And my TI-84 has had the same batteries for at least two years (it's getting
to the point that I'm starting to wonder when they're going to run out, since
I know that it will be the worst possible time). It doesn't matter, it's an
irrelevant comparison, unless you're saying that something more similar to the
kindle would be better for developing regions where solar power is a major
selling point (which is a really good thing to point out - why does a solar
powered netbook need a 250GB HDD? Why not a small SSD, if that would save
power?).

------
cjboco
I'm not 100% sure, but I recall a story about a division of Samsung that made
watches, being banned from selling them in Germany or somewhere like that.
They copied/cloned something that Rolex did (Maybe the quartz crystal or
something like that).
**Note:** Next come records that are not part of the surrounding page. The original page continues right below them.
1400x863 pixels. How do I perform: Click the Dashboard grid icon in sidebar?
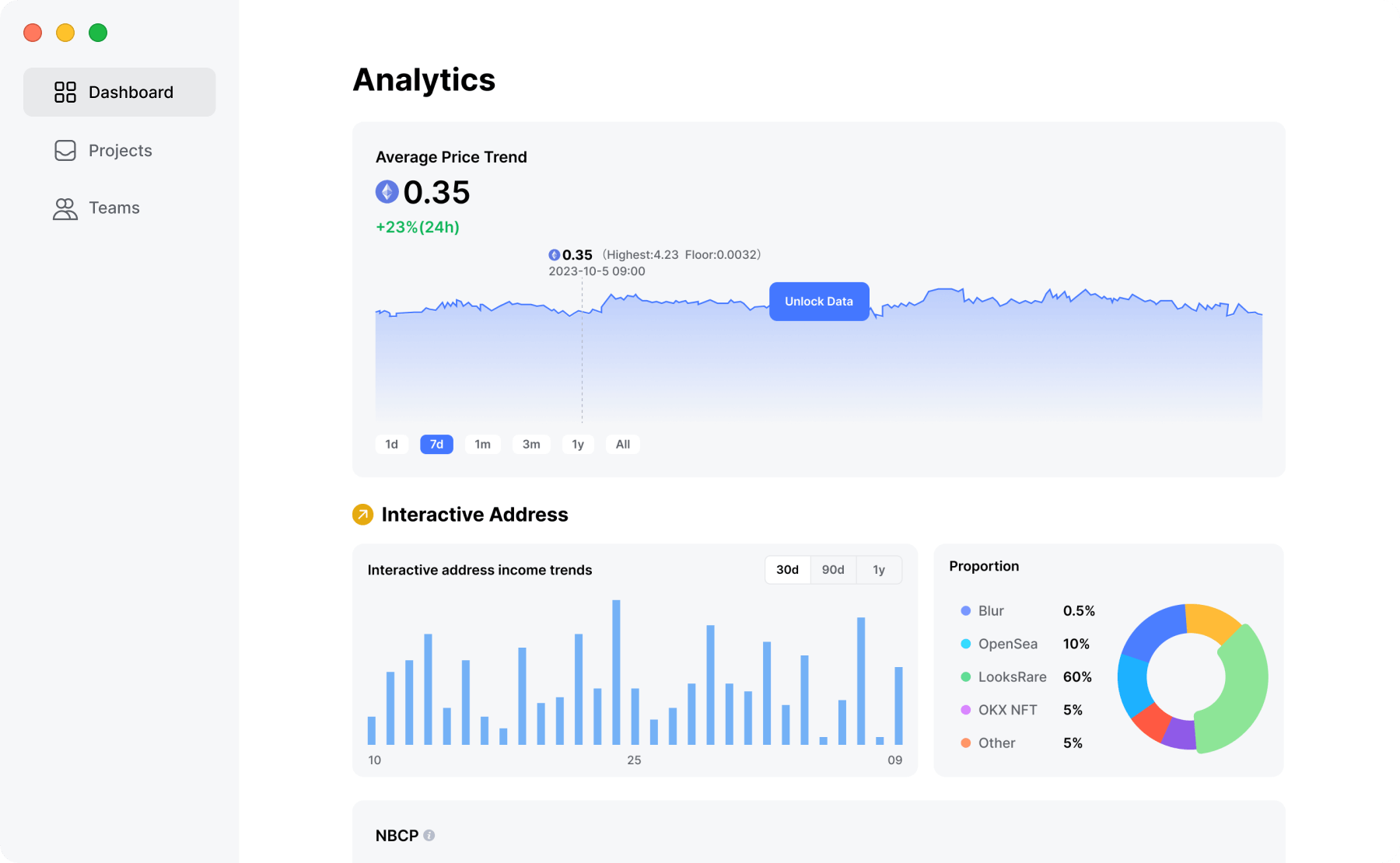pos(65,93)
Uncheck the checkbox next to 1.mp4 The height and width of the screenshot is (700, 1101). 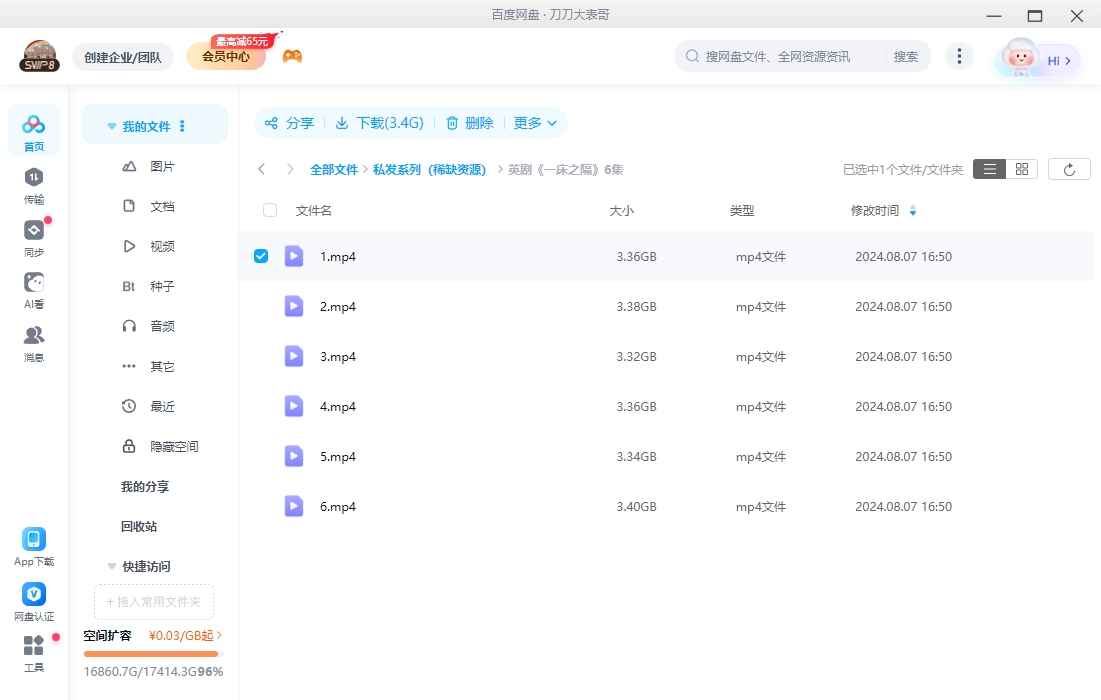[261, 255]
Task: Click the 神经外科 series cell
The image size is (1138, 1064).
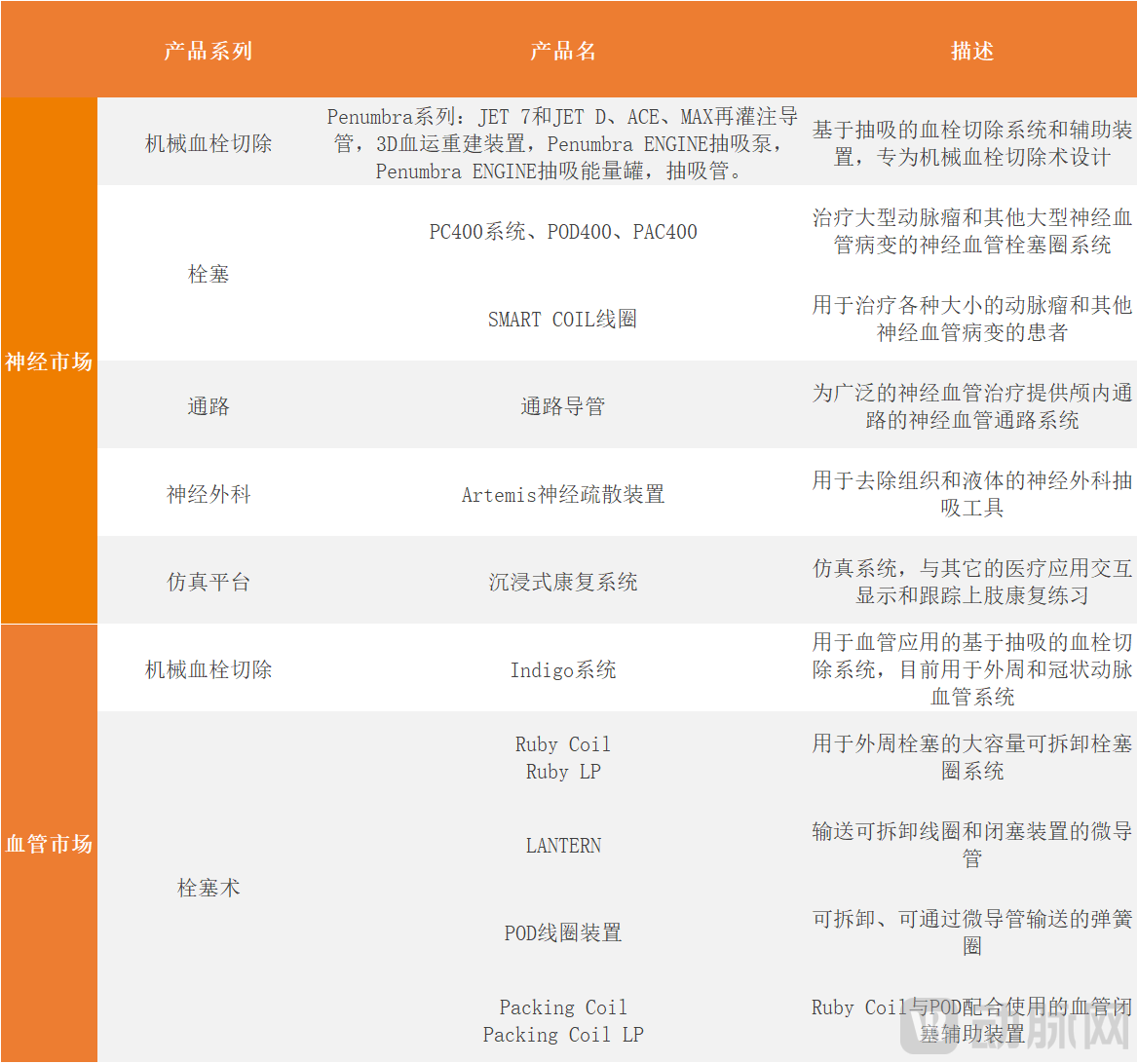Action: pyautogui.click(x=208, y=494)
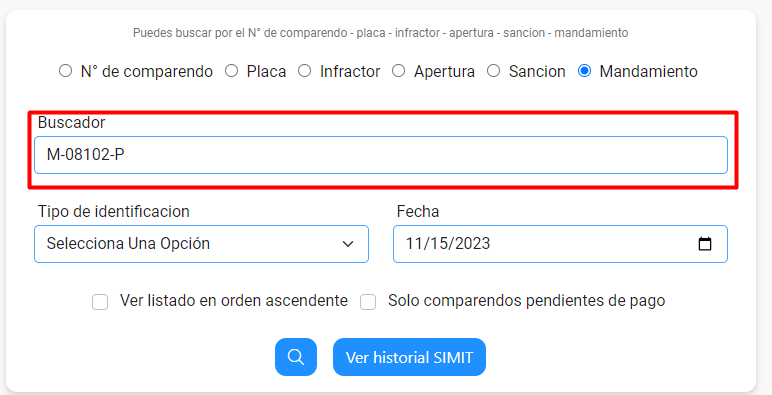Viewport: 772px width, 395px height.
Task: Choose the Infractor radio button
Action: tap(305, 71)
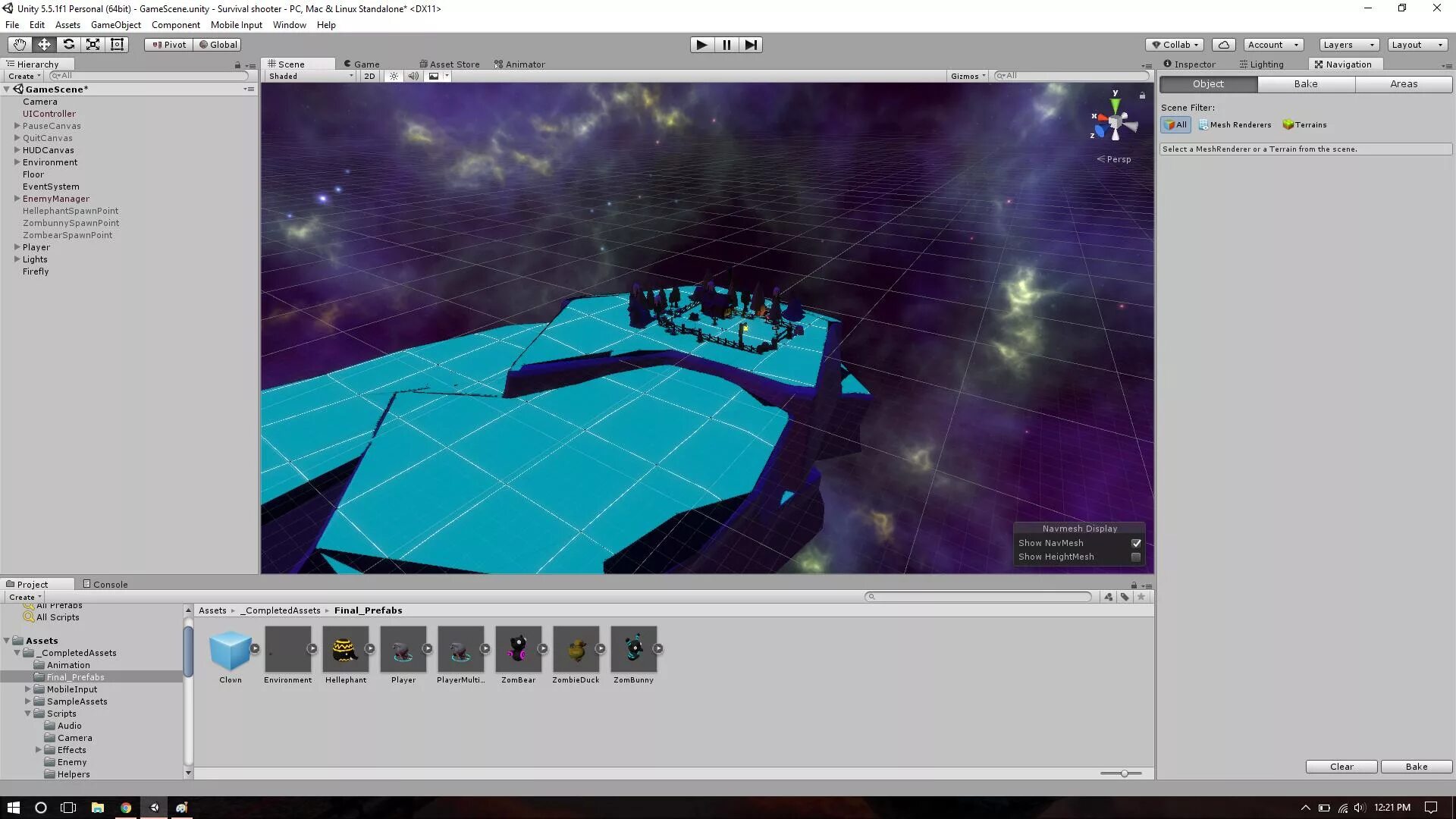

Does anyone know the actual details about this story?

------
bakbak
the most important thing mentioned in the article is "targeting the five
billion people who live outside the current 'traditional' smartphone market."
- whoever understands this will be the world leader in the future ... even the
companies like Nokia and Yahoo that looks like failures today can comeback
because they understand these 5 billion people better than many others , but
somehow the noise of 'traditional' marketers has disillusioned their original
strategy... someone has to just pick-up those threads and bring back these
companies on track.

------
rhygar
The article opens: "Is there anything Samsung doesn’t do?"

I say: "Is there anything Samsung doesn't clone?"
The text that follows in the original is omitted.